▶ **Your goal**
Return the data verbatim, without pictures.
** Opening Input data block **
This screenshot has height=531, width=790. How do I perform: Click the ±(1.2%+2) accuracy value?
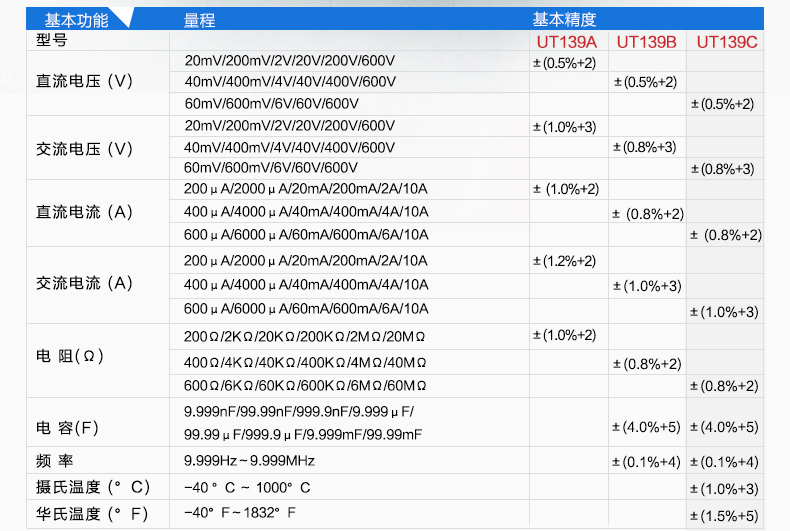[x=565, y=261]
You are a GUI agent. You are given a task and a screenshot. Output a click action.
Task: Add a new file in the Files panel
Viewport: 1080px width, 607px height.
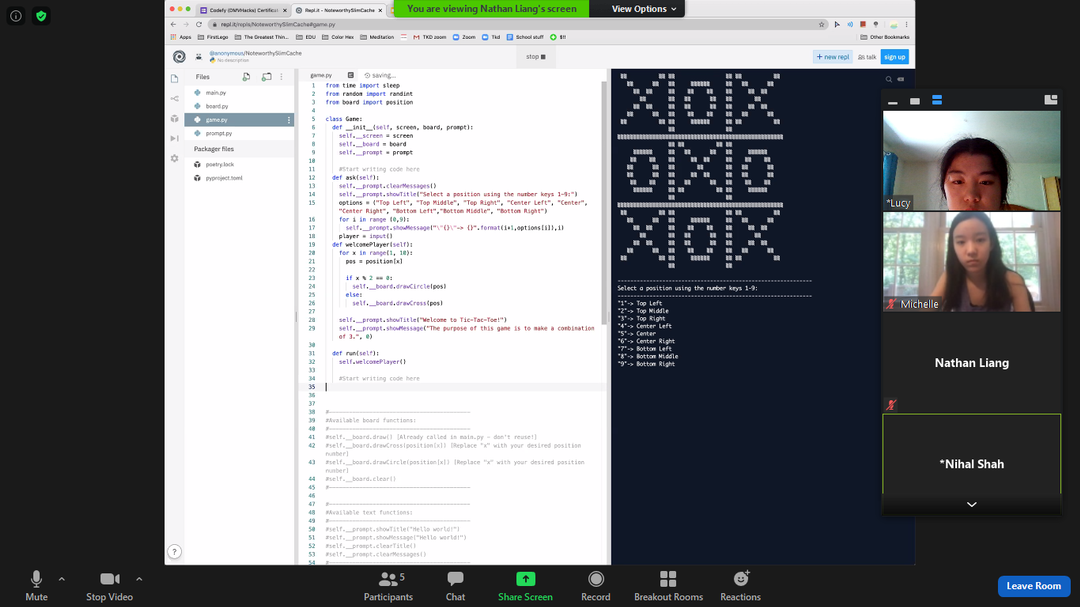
** Closing Input data block **
▶ **Response box**
This screenshot has height=531, width=790. How do I perform: Click the ±(1.2%+2) accuracy value?
[x=565, y=261]
You are a GUI agent. You are given a task and a screenshot. Output a click action.
Task: Add a new file in the Files panel
Viewport: 1080px width, 607px height.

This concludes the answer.